Openwall GNU/*/Linux - a small security-enhanced Linux distro for servers
[<prev] [next>] [day] [month] [year] [list]
Date: Tue, 24 Apr 2012 21:49:14 +0200
From: magnum <john.magnum@...hmail.com>
To: john-dev@...ts.openwall.com
Subject: Vectorizing OpenCL

I had a go at vectorizing raw-sha1-opencl just to see how it's done. It
was *extremely* easy (I had a sneak at Lukas' phpass for hints).

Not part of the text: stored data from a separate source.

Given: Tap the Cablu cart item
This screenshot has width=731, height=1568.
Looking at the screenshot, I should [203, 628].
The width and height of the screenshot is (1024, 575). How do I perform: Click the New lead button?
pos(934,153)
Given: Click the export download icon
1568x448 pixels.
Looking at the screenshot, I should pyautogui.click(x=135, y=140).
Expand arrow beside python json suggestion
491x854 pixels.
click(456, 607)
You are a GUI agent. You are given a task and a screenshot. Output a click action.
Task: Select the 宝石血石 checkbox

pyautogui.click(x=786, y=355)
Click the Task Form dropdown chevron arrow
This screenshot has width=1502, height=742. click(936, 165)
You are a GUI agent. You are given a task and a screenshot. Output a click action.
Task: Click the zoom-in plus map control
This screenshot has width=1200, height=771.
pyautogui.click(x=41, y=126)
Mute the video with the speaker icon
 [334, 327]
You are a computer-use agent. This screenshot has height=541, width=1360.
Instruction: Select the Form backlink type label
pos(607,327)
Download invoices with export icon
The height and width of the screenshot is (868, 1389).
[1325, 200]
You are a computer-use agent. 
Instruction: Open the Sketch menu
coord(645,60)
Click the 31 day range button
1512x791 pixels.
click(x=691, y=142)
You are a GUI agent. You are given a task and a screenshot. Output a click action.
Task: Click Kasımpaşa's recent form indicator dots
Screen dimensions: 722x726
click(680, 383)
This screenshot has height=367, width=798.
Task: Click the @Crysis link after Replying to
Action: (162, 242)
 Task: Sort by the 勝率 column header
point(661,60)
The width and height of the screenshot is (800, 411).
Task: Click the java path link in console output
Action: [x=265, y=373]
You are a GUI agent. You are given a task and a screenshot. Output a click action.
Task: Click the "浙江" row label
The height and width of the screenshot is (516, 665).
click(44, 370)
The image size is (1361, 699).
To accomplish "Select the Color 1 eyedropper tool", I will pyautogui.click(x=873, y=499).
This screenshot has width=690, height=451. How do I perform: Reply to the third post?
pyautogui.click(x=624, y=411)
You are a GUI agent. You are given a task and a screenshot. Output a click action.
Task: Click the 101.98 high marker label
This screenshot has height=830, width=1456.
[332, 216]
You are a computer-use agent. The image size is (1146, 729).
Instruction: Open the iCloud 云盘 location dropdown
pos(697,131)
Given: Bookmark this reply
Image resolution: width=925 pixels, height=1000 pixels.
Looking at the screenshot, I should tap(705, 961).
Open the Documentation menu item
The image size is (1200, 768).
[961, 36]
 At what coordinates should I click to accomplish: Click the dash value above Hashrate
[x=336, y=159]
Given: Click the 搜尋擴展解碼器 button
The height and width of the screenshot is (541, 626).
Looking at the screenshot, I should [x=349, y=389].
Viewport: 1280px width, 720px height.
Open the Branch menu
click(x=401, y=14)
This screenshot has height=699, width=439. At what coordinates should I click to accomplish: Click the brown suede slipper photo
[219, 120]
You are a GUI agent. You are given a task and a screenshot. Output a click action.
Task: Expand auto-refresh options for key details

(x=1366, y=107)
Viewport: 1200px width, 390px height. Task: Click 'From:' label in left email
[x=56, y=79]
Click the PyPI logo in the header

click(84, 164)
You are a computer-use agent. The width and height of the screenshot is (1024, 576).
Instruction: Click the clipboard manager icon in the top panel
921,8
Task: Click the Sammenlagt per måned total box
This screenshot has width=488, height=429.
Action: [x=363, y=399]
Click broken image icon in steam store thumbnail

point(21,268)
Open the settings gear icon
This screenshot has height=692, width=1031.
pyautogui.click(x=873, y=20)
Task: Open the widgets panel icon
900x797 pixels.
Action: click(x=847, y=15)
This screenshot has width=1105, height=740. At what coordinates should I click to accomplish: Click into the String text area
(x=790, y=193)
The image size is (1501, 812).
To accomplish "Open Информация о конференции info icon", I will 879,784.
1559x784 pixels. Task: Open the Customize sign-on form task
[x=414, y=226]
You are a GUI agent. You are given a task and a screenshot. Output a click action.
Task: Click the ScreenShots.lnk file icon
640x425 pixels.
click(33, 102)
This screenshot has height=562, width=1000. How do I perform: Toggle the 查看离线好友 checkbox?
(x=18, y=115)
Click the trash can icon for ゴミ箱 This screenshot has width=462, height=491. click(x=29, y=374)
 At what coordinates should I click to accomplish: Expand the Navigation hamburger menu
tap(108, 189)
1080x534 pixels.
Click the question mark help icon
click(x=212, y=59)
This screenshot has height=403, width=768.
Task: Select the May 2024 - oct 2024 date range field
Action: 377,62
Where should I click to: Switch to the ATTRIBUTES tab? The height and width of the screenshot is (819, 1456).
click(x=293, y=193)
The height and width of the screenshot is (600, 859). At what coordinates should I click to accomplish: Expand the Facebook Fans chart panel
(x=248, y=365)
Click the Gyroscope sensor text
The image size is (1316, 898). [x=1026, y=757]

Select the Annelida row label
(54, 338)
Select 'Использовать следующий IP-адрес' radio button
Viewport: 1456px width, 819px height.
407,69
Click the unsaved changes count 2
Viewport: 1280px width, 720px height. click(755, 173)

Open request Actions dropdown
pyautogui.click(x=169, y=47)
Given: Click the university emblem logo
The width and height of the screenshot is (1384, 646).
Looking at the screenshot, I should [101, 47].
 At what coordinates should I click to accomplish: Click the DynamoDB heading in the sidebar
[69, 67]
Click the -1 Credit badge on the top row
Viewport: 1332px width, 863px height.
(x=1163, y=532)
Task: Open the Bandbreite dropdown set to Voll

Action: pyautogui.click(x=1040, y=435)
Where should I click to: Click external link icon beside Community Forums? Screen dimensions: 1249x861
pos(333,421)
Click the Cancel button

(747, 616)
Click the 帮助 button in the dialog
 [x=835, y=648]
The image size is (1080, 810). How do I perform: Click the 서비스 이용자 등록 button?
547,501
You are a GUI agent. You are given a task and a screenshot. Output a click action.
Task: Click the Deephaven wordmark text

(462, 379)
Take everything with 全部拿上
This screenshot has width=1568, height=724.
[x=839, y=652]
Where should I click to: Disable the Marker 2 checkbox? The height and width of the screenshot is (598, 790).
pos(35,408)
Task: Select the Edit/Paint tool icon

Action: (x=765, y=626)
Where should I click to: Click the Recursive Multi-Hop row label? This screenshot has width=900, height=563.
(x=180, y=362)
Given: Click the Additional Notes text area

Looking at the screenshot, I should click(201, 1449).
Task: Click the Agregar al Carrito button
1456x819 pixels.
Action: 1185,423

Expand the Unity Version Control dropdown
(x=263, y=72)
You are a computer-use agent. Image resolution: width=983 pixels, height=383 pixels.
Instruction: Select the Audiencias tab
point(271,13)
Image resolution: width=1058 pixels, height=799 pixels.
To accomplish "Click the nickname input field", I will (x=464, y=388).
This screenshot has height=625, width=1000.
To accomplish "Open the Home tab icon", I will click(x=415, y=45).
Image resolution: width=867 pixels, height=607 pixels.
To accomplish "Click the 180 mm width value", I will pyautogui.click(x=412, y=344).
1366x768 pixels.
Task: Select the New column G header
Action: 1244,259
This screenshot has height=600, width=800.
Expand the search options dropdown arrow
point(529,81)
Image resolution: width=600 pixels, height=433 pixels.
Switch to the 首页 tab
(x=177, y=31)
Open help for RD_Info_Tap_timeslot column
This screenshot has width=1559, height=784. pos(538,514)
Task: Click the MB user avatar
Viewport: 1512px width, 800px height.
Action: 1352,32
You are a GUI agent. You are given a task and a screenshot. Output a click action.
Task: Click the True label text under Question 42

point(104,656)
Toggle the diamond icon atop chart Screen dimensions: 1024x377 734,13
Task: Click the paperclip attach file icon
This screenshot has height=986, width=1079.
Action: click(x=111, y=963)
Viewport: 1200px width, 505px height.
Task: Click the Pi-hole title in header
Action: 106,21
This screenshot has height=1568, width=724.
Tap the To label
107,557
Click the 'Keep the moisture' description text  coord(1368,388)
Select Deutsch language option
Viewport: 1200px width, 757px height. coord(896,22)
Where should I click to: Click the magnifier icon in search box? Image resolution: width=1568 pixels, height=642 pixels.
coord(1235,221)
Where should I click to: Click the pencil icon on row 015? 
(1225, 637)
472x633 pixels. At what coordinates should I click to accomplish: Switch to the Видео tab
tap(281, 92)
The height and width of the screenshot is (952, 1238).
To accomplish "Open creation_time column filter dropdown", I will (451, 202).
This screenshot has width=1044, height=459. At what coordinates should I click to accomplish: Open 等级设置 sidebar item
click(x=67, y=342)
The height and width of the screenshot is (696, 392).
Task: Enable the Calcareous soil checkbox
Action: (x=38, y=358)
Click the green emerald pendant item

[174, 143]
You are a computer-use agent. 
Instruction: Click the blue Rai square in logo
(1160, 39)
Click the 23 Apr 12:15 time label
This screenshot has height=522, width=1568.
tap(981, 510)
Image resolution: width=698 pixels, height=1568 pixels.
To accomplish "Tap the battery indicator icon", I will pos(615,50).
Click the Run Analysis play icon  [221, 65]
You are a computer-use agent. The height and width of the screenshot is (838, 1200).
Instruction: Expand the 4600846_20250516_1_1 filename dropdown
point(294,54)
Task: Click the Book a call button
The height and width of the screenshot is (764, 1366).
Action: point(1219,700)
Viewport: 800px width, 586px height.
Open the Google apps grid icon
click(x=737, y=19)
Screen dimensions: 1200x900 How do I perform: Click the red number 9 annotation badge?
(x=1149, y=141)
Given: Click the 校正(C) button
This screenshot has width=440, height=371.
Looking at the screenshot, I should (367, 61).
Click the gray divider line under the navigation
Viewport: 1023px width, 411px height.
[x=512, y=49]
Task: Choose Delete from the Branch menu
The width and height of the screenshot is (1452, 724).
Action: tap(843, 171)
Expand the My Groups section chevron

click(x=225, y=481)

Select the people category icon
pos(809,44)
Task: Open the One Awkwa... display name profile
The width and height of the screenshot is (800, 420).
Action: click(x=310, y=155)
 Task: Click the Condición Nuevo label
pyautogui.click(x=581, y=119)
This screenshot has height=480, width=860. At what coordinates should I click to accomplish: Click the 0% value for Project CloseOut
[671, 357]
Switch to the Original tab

I expected it to boost AMD GPU's but it doesn't (not on Cedar at least,
12% drop). It had a devastating effect on 9600GT, about half the speed.
and GTX580 had a 20% drop.

For some reason, Intel's OpenCL-CPU compiler fails to vectorize it (ie.
make SSE2 out of it). That's strange. But the AMD CPU compiler seemed to
get the hint, it doesn't say anything in the build log but got like 3x
faster (though it was much slower than Intel before the change).

All in all, there seems to be no point in using this code. I'm posting
it here as an example. Nothing is optimised.

magnum

>From 748ca68e96c22374771f789a70118189ba3c1a24 Mon Sep 17 00:00:00 2001
From: magnum <john.magnum@...hmail.com>
Date: Tue, 24 Apr 2012 02:14:03 +0200
Subject: [PATCH 1/3] Raw-sha1-openssl vectorized (just for getting the hang
 of it). Not (much) optimised yet, just textbook example
 of how to vectorize.

---
 src/opencl/sha1_kernel.cl |  100 +++++++++++++++++++++++++-------------------
 src/opencl_rawsha1_fmt.c  |    8 +++-
 2 files changed, 63 insertions(+), 45 deletions(-)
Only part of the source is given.